The aggressive peripheral T-cell lymphomas: 2017

Background: T-cell lymphomas make up approximately 10%-15% of lymphoid malignancies. The frequency of these lymphomas varies geographically, with the highest incidence in parts of Asia. Diagnosis: The diagnosis of aggressive peripheral T-cell lymphoma (PTCL) is usually made using the World Health Organization classification. The ability of hematopathologists to reproducibly diagnose aggressive PTCL is lower than that for aggressive B-cell lymphomas, with a range of 72%-97% for the aggressive PTCLs. Risk Stratification: Patients with aggressive PTCL are staged using the Ann Arbor Classification.

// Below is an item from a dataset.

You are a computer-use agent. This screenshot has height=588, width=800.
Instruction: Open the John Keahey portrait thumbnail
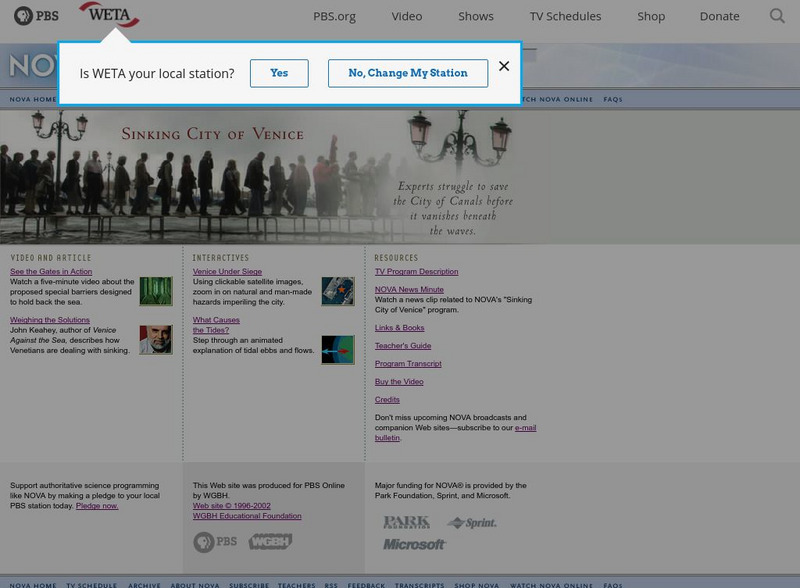[155, 340]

Although somewhat controversial, positron emission tomography scans seem to be useful as they are in aggressive B-cell lymphomas. The specific subtype of aggressive PTCL is an important risk factor with the best survival seen in anaplastic large-cell lymphoma—particularly young patients with the anaplastic lymphoma kinase positive subtype. Risk-Adapted Therapy: Anaplastic large-cell lymphoma is the only subgroup to have a good response to a CHOP-like regimen. Angioimmunoblastic T-cell lymphoma has a prolonged disease-free survival in only ∼20% of patients, but younger patients who have an autotransplant in remission seem to do better. PTCL-not otherwise specified is not one disease. Anthracycline-containing regimens have disappointing results, and a new approach is needed. Natural killer/T-cell lymphoma localized to the nose and nasal sinuses seems to be best treated with radiotherapy-containing regimens and the majority of patients are cured. Enteropathy-associated PTCL and hepatosplenic PTCL are rare disorders with a generally poor response to therapy although selected patients with enteropathy- associated PTCL seem to benefit from intensive therapy.